Top of Supplied information

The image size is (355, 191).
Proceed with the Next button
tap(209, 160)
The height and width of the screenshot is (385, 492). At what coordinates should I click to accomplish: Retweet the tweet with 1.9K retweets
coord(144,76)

Bottom of Supplied information
Top of Supplied information

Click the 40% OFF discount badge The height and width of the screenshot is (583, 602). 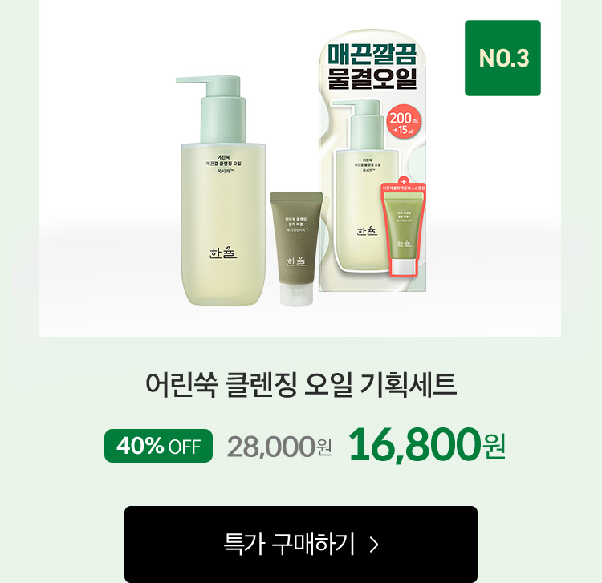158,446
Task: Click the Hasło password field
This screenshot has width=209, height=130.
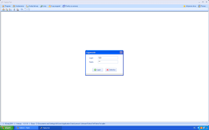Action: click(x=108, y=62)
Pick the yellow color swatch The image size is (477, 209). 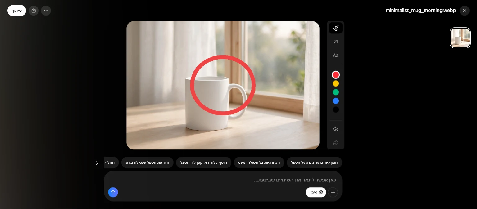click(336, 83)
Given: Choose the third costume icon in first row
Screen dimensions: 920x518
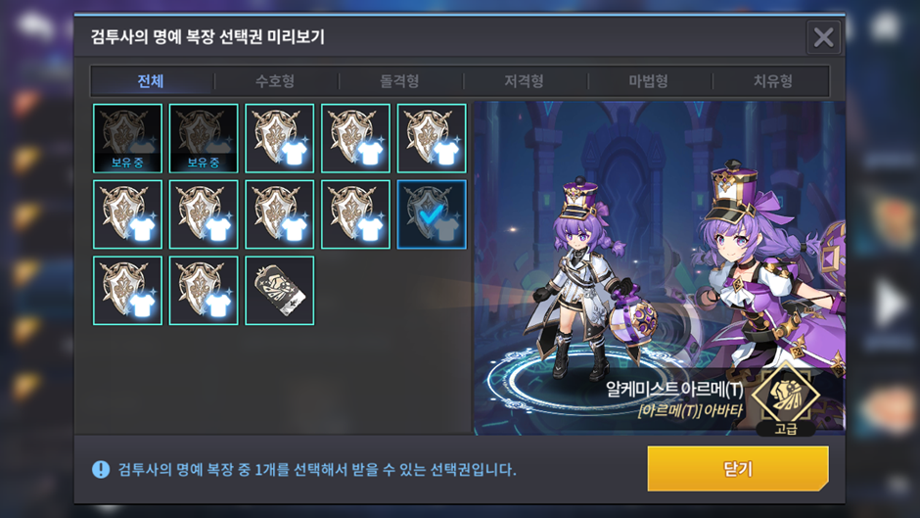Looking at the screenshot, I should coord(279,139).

Bottom of Supplied information
Top of Supplied information

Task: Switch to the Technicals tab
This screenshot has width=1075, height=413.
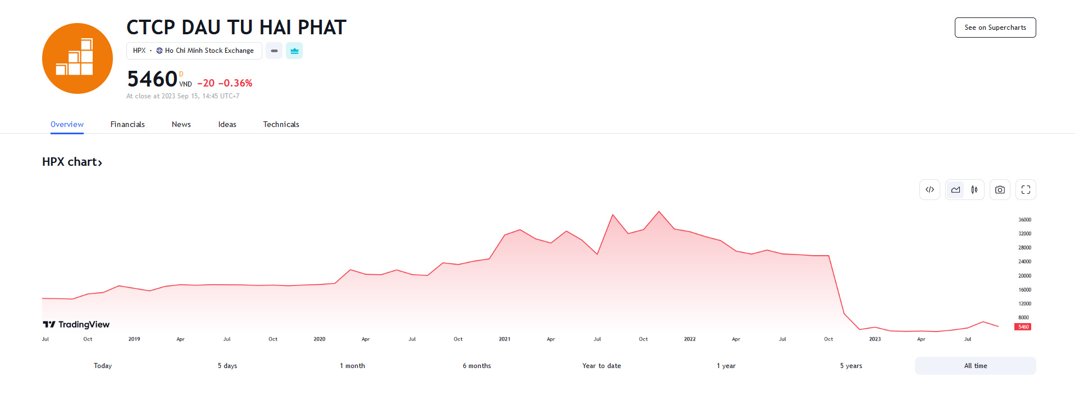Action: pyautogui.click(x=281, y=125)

Bottom of Supplied information

Tally up the lines in the preceding listing that contain the string "Task". Respond with the number and nothing else.

2